Hearth has now been operating for four years. At its centre is Dianne, her small team, a wood oven, and a couple of unshakeable principles.
“Hearth is very, very simple,” says Dianne. “There’s two things that work for us – one is sustainability, which for us means mostly organic as well. About 75 per cent of our ingredients are organic.
“And the other thing is simplicity – we have a certain few items we make and that’s it.”
Almost all of those few items begin with hand-made sourdough – including the sweets, such as the cinnamon scroll.
Hearth’s output is slowly gaining cult status. Regular items like the organic spelt and wheat loaf, which features 37 per cent stone-ground flour and combines a robust crust with a soft, chewy interior, are hard to pass by. But so are Hearth’s occasional breads – such as the miso and sesame loaf – that only appear on certain days and often take on different shapes depending on what bread tin they find their way into as they’re prepared.
Dianne says she wants Hearth to be “like the village bakery from back in the day” – a place to visit regularly for fresh breads. There are few things more worthy of a daily journey than Hearth’s uncomplicated, good food.
Small World Bakery
112 Coombe Road, Langhorne Creek 5255
Small World Bakery is reopening Wednesday, 15 January 2020.
Small World is an extraordinary bakery. To begin, Emily Salkeld and Chris Duffy have no shopfront, but will bring their sourdough loaves to you in the CBD or inner suburbs as part of a weekly delivery service (or you can organise to pick it up from various locations). Secondly, they are attempting to slowly revolutionise the way we use grain in Australia by working directly with local farmers, growing their own heritage varieties, and milling grain onsite. Finally, their bread tastes really, really, very good.
St Peters Bakehouse
66 Seventh Avenue, St Peters 5069
It would be easy to dismiss St Peters Bakehouse as a favourite only through nostalgia, but it has more to offer than just rose-tinted teenage memories.

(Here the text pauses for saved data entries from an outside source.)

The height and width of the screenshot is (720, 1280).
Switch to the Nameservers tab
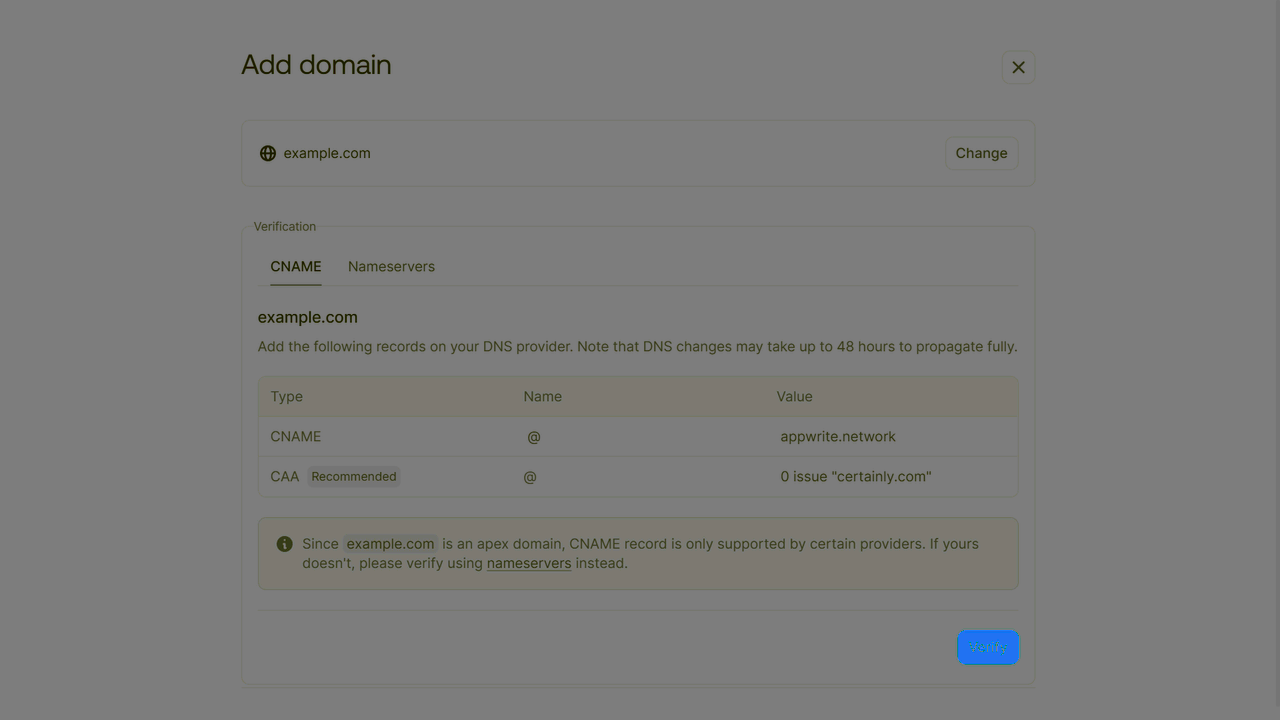click(x=391, y=266)
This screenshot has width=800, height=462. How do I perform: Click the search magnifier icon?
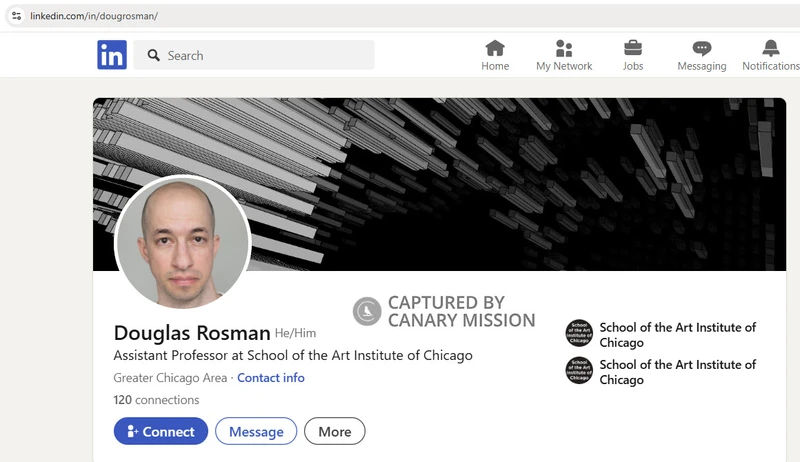point(154,56)
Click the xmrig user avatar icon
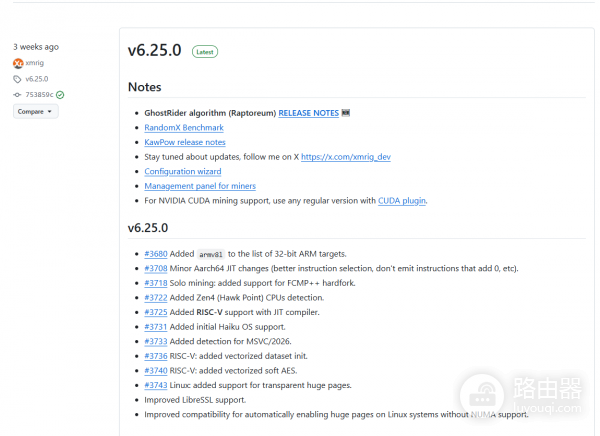This screenshot has width=600, height=436. tap(18, 63)
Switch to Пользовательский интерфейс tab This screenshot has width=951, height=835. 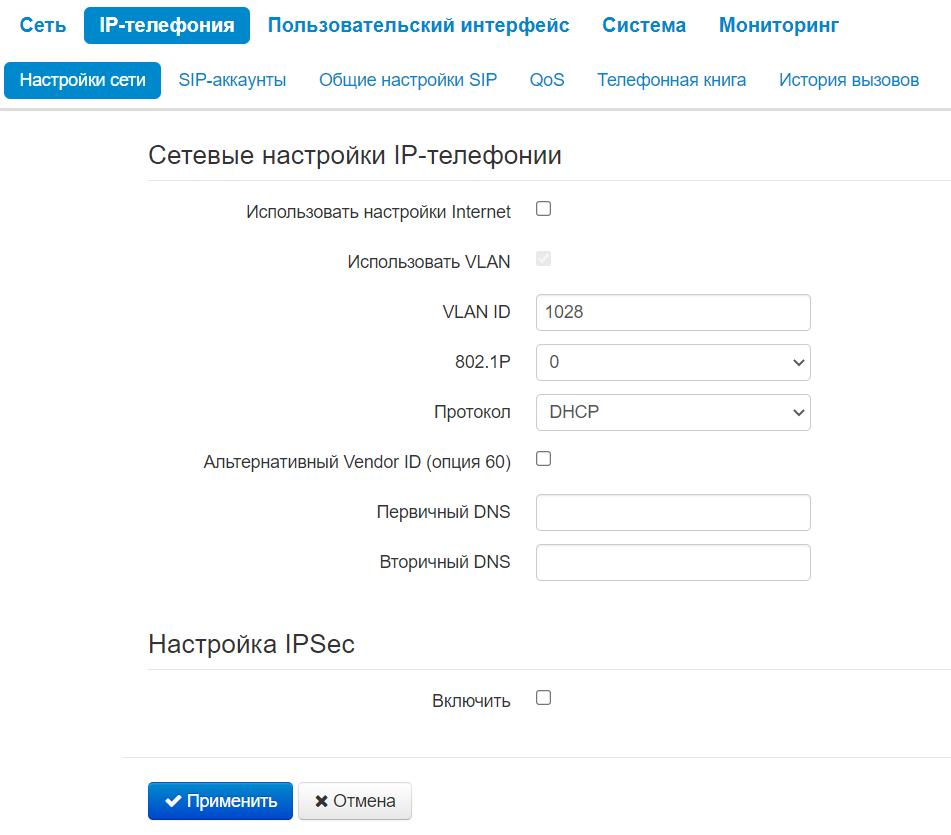[x=418, y=26]
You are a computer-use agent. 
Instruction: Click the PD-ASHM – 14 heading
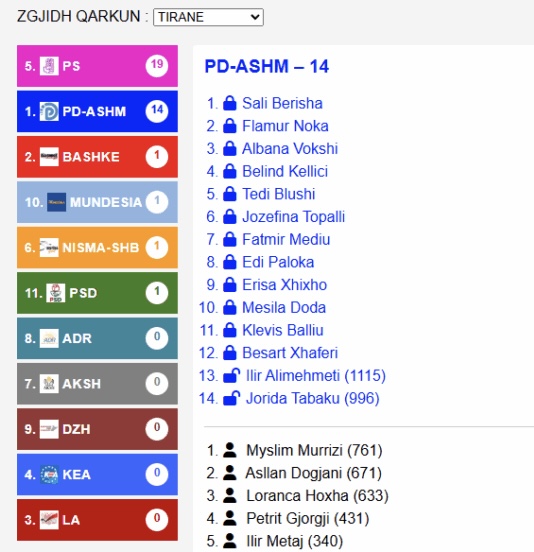coord(267,66)
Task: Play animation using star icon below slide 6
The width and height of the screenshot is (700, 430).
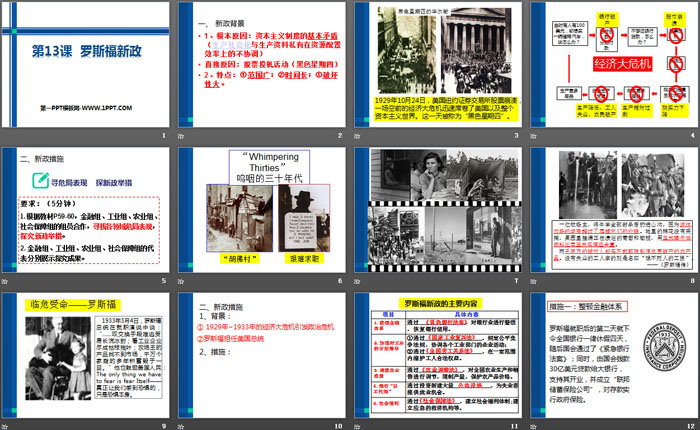Action: (183, 281)
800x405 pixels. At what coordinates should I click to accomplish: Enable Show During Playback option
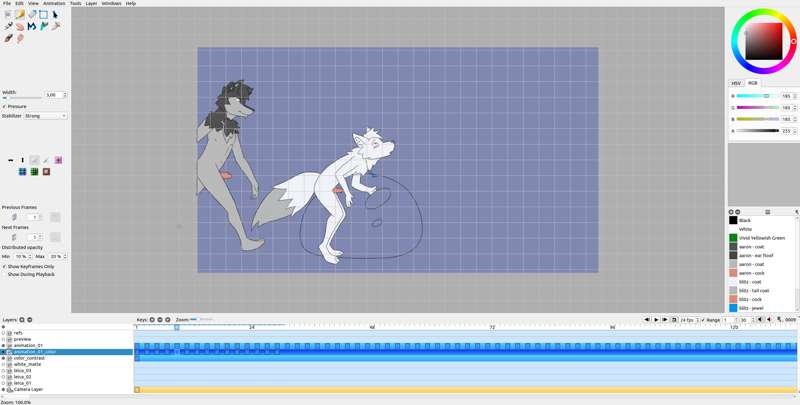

The bakery has never stood still and its range of high-quality staples (see: the custard tart and steak & pepper pie) is augmented by extras like Portuguese tarts and chicken schnitzel burgers, as well as dietary-requirement-friendly sweets, and a large array of solar panels on the roof that reduce the business’ environmental footprint.
Tailem Bend Bakery
61 Railway Terrace, Tailem Bend 5260
Eating nachos at the Coolabah Tree Café aka the Tailem Bend roadhouse is a rite of passage for all children travelling with their parents to Melbourne. When you grow out of that stage, we highly advise you instead take a detour off the highway to the main street where the Tailem Bend Bakery sits.
In among the excellent regular country bakery menu items, you will find the Coorong Mullet pie – a real taste of the region you’re about to enter.
1198 Greenhill Road, Uraidla 5142
A scenic, winding drive up into the hills leads to Uraidla Bakery, where you can not only get a pie or excellent chicken sanga to tide you over for the day, but also a loaf of sourdough and a bottle of wine to keep you going well into the night.
Everything at this almost one-stop shop is made using majority local ingredients and the revolving door of local winemakers and food producers seen here is a testament to its quality.
104 Main South Road, Yankalilla 5203
The drive to Second Valley is long and our resolve in the face of very good pastries is low.
Yankalilla Bakery is a must-stop on any journey to the further reaches of the Fleurieu Peninsula, but what makes it particularly special (apart from the fact you can order almost anything on the menu and be happy) is how genuinely nice everyone seems to be there. Many of the staff are long-term employees and appear to be having as good a time behind the counter as we are in front of it.